No puedo dejar pasar esto, tengo que escribirlo, tengo que contarlo a alguien. Así que nada más llegar a casa enciendo el ordenador. Las palabras brotan solas, escribo sin saber muy bien el alcance que puede tener y la gente que lo leerá.
El periodo de prácticas pasa volando, y cuando he conseguido asimilar el día a día allí, ya me tengo que ir. Una de las últimas tardes en el hospital, abro el blog en un rato tranquilo de silencio, y descubro varias respuestas, entre ellas las de mi padre y mi hermano. Y me emociono. La enfermera con la que pasaba esa tarde me preguntó qué me pasaba. Le miro, y le señalo el ordenador.

Lo demás vino solo. El blog lo leyó más gente de la que nunca hubiera pensado, y mi testimonio sirvió para padres de prematuros, como un chorro de esperanza, de vitalidad.
Hago balance de este tiempo, de mi corta vida, 21 años. Y me reafirmo en que hay que luchar por todo, dar vida a raudales, sacar lo que llevamos dentro, que es mucho. Descubro a cada paso la grandeza de lo pequeño. Y sé que dentro de mi profesión puedo dar mucho, y ser instrumento de cuidados y paz.



2 comentarios:

Analía dijo...

ELENA!!!! me emocioné al leerte, me conmovió profundamente escucharte. Gracias por compartir este testimonio, no solo con los que estuvieron ahí (en directo) escuchando, sino con todos nosotros.
Me ha disparado por dentro muchísimas sensaciones y pensamientos. La grandeza de lo pequeño, es algo que nos acompaña a lo largo de toda la vida, pensaba en las miles de veces que nos sentimos tan vulnerables, tan frágiles, tan desarmados...y experimentamos ese "algo más" (Dios) que nos sotiene y nos lleva a un mejor lugar.
Pensaba en la vida que siempre es posibilidad de ESPERANZA, aún en las condiciones más desfavorables; pensaba en tu vida misma que se vuelve un testimonio tan fuerte. Pensaba en la propia, que también en aquellos lugares personales donde he experimentado mayor fragilidad es en donde hoy pareciera que se abre el camino misteriosamente hacia adelante.

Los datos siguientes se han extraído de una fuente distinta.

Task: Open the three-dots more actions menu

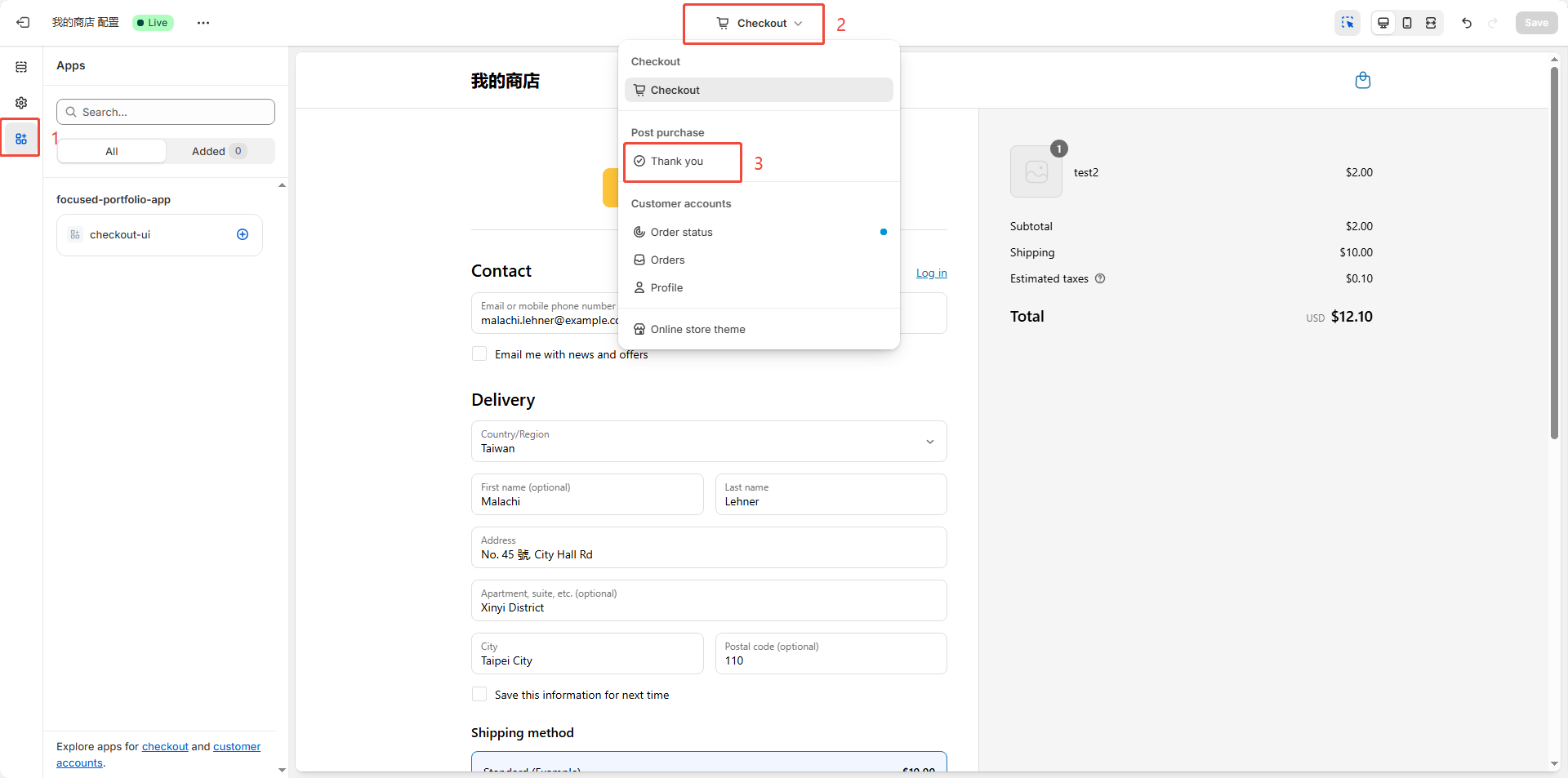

te agradezco de corazón este compartir!

TeSs dijo...

Tienes un corazón listo para amar al máximo, ¡Elenita! Tu testimonio me ha llenado de alegría, me ha emocionado y me ha hecho dar gracias al Dios de la vida por tan bellos milagros.
Un abrazo enorme, no dejes de compartir tu vida con nosotros, nos hace bien.